Timezone: »

Data Centric AI
Andrew Ng · Lora Aroyo · Greg Diamos · Cody Coleman · Vijay Janapa Reddi · Joaquin Vanschoren · Carole-Jean Wu · Sharon Zhou · Lynn He

Tue Dec 14 08:30 AM -- 06:00 PM (PST) @
Event URL: http://datacentricai.org/ »

Data-Centric AI (DCAI) represents the recent transition from focusing on modeling to the underlying data used to train and evaluate models. Increasingly, common model architectures have begun to dominate a wide range of tasks, and predictable scaling rules have emerged. While building and using datasets has been critical to these successes, the endeavor is often artisanal -- painstaking and expensive. The community lacks high productivity and efficient open data engineering tools to make building, maintaining, and evaluating datasets easier, cheaper, and more repeatable. The DCAI movement aims to address this lack of tooling, best practices, and infrastructure for managing data in modern ML systems.

The main objective of this workshop is to cultivate the DCAI community into a vibrant interdisciplinary field that tackles practical data problems. We consider some of those problems to be: data collection/generation, data labeling, data preprocess/augmentation, data quality evaluation, data debt, and data governance. Many of these areas are nascent, and we hope to further their development by knitting them together into a coherent whole. Together we will define the DCAI movement that will shape the future of AI and ML. Please see our call for papers below to take an active role in shaping that future! If you have any questions, please reach out to the organizers (neurips-data-centric-ai@googlegroups.com)

The ML community has a strong track record of building and using datasets for AI systems. But this endeavor is often artisanal—painstaking and expensive. The community lacks high productivity and efficient open data engineering tools to make building, maintaining and evaluating datasets easier, cheaper and more repeatable. So, the core challenge is to accelerate dataset creation and iteration together with increasing the efficiency of use and reuse by democratizing data engineering and evaluation.

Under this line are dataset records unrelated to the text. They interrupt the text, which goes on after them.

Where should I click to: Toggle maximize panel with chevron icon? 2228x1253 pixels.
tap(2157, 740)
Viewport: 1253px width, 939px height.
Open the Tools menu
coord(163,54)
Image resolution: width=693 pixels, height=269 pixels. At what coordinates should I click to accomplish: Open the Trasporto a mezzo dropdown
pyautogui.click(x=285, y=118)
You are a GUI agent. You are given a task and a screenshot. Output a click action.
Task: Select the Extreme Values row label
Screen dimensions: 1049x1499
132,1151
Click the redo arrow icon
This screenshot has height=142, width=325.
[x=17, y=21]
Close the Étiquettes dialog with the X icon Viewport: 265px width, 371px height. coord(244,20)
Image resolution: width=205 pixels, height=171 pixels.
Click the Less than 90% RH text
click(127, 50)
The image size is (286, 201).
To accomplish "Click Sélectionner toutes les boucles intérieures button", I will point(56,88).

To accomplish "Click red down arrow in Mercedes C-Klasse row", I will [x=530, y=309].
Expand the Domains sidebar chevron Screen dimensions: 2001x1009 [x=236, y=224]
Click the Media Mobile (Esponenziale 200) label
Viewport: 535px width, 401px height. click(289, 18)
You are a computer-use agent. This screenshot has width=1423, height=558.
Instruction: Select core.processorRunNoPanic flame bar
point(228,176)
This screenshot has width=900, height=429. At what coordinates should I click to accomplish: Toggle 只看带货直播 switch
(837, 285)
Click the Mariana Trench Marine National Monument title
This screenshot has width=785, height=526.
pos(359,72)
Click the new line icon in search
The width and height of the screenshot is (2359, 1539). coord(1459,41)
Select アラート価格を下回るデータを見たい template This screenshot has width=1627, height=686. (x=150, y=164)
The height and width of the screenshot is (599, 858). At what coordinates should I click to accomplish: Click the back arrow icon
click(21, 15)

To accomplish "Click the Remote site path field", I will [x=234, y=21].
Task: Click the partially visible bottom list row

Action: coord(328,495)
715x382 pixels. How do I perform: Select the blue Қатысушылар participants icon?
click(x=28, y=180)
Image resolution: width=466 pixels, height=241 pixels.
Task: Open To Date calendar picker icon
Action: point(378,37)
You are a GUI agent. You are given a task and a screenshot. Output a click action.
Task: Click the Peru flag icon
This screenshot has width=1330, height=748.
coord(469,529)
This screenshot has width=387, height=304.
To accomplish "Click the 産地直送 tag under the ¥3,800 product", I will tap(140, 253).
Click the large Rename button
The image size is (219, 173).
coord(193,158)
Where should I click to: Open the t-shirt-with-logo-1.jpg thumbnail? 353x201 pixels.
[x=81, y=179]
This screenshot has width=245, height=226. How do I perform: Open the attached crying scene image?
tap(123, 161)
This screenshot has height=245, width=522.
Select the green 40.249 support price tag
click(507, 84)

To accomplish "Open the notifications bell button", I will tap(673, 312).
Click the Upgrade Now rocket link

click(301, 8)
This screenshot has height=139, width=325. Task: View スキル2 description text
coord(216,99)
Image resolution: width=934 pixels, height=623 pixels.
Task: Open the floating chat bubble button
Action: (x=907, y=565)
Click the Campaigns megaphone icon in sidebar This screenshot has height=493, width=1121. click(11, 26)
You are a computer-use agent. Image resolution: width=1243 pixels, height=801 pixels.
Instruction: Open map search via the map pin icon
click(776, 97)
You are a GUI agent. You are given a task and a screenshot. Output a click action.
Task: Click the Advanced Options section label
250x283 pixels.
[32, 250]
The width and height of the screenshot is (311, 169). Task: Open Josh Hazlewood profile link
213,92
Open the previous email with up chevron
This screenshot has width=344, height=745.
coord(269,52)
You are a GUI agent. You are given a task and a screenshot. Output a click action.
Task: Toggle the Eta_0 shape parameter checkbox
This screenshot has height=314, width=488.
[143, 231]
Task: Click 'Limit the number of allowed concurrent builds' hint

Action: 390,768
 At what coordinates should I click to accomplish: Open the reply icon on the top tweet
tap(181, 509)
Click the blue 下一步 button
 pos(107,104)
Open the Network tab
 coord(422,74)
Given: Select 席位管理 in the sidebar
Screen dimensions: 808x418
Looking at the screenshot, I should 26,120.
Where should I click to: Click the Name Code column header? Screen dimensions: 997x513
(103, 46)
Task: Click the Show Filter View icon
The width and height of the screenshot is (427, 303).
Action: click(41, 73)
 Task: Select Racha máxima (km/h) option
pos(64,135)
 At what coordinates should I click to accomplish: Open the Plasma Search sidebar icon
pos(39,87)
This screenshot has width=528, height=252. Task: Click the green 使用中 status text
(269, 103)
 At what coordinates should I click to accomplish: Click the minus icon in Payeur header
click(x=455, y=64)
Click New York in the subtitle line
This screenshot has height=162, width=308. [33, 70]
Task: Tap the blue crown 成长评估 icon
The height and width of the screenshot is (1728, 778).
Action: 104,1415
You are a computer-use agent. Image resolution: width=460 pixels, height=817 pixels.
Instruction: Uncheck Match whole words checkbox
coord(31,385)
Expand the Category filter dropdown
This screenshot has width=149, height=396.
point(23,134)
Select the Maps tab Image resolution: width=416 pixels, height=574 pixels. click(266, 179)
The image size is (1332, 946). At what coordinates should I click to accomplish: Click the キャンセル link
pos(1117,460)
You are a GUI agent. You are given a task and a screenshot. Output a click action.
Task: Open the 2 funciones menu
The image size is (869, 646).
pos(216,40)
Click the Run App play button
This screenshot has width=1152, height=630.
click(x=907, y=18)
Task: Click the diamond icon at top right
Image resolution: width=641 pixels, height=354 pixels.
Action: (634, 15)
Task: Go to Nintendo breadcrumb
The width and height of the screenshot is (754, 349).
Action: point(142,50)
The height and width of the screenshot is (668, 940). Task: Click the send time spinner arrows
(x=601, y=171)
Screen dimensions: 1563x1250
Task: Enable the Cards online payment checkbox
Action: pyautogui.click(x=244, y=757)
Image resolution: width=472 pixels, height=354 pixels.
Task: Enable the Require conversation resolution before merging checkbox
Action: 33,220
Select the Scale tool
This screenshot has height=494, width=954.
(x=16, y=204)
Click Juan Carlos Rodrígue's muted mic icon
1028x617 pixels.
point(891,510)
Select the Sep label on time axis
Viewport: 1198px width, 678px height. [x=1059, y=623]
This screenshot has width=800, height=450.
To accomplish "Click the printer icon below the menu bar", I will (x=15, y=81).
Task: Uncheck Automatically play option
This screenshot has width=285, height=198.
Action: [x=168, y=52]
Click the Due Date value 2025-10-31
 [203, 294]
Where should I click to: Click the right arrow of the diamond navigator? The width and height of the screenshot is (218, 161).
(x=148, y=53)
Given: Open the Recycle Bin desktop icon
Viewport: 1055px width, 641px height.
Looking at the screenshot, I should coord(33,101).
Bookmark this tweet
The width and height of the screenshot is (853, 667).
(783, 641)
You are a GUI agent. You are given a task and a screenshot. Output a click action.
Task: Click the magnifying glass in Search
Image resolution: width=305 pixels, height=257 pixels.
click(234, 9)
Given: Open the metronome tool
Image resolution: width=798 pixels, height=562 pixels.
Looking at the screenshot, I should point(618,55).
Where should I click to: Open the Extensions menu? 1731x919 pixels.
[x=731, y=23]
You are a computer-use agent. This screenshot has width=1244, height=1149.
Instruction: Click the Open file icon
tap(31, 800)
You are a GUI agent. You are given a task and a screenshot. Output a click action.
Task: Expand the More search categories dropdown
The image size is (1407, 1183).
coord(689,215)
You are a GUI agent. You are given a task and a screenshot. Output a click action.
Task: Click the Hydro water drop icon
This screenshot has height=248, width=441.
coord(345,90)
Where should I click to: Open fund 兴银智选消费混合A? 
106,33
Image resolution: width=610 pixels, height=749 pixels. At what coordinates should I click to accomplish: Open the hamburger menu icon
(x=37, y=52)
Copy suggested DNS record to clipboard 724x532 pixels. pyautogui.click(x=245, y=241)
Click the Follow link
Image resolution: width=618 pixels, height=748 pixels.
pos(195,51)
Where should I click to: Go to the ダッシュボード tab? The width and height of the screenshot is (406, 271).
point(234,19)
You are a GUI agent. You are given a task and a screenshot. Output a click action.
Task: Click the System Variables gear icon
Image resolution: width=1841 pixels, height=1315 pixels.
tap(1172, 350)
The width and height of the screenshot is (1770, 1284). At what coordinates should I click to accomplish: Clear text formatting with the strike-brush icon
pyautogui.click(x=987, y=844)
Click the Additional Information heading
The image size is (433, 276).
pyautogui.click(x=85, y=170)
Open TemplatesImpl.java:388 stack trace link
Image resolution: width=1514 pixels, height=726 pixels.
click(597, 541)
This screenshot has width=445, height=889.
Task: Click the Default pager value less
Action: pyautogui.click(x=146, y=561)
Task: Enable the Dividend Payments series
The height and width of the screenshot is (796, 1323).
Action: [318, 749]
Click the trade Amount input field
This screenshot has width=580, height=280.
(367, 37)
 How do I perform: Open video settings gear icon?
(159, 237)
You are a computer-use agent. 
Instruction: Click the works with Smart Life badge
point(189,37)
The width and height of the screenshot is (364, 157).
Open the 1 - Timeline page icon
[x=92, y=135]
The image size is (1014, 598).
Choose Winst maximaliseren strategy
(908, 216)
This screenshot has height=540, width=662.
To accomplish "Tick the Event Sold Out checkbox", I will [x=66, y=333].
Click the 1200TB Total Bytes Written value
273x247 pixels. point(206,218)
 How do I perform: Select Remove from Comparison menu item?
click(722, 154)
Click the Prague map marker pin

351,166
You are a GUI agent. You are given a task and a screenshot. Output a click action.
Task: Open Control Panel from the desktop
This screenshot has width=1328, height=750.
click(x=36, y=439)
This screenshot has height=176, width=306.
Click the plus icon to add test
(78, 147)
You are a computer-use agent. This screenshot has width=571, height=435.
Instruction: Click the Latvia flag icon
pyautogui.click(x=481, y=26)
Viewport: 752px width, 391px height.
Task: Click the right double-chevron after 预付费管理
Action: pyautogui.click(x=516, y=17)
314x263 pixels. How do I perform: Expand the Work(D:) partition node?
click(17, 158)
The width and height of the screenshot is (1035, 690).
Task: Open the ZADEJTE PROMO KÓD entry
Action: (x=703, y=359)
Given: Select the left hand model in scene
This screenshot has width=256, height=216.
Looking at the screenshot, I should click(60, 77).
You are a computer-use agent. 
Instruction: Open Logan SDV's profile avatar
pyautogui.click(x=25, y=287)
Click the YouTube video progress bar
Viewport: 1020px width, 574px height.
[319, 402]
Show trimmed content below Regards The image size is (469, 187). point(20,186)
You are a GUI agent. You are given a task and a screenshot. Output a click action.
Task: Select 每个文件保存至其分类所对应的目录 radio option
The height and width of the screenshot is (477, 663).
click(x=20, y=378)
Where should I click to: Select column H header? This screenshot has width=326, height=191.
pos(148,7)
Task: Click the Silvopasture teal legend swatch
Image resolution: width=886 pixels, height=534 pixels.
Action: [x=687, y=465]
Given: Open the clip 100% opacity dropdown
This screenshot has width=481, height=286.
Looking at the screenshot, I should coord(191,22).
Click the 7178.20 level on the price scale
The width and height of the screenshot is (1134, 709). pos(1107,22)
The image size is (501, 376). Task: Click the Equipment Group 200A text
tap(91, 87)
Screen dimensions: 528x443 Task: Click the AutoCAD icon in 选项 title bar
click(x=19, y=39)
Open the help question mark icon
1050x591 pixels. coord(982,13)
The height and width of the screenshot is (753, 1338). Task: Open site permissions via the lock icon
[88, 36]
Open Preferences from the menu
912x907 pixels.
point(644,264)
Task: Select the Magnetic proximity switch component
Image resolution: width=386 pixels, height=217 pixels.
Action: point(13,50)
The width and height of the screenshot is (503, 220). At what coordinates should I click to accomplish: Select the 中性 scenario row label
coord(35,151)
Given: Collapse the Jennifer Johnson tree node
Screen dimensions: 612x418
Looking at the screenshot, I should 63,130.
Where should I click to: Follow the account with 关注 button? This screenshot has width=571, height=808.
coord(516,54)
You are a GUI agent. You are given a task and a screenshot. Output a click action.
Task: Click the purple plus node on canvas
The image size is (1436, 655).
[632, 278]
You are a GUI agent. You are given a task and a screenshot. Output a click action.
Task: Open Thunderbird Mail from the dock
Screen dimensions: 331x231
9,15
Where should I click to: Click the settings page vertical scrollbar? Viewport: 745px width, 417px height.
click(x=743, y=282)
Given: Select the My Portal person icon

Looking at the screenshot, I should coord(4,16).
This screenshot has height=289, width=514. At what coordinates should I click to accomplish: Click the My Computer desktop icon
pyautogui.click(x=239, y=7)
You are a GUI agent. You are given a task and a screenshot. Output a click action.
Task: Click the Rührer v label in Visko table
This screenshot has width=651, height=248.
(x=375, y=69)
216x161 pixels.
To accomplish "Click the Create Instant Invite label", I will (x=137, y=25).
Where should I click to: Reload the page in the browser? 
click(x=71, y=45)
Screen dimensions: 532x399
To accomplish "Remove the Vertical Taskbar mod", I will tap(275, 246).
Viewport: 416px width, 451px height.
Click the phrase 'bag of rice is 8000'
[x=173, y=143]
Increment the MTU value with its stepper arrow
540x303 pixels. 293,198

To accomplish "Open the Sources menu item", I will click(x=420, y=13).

If 80 percent of machine learning work is data preparation, then ensuring data quality is the most important work of a machine learning team and therefore a vital research area. Human-labeled data has increasingly become the fuel and compass of AI-based software systems - yet innovative efforts have mostly focused on models and code. The growing focus on scale, speed, and cost of building and improving datasets has resulted in an impact on quality, which is nebulous and often circularly defined, since the annotators are the source of data and ground truth [Riezler, 2014]. The development of tools to make repeatable and systematic adjustments to datasets has also lagged. While dataset quality is still the top concern everyone has, the ways in which that is measured in practice is poorly understood and sometimes simply wrong. A decade later, we see some cause for concern: fairness and bias issues in labeled datasets [Goel and Faltings, 2019], quality issues in datasets [Crawford and Paglen, 2019], limitations of benchmarks [Kovaleva et al., 2019, Welty et al., 2019] reproducibility concerns in machine learning research [Pineau et al., 2018, Gunderson and Kjensmo, 2018], lack of documentation and replication of data [Katsuno et al., 2019], and unrealistic performance metrics [Bernstein 2021].

We need a framework for excellence in data engineering that does not yet exist. In the first to market rush with data, aspects of maintainability, reproducibility, reliability, validity, and fidelity of datasets are often overlooked. We want to turn this way of thinking on its head and highlight examples, case-studies, methodologies for excellence in data collection. Building an active research community focused on Data Centric AI is an important part of the process of defining the core problems and creating ways to measure progress in machine learning through data quality tasks.

Author Information

Andrew Ng (DeepLearning.AI)
Lora Aroyo (Google Research)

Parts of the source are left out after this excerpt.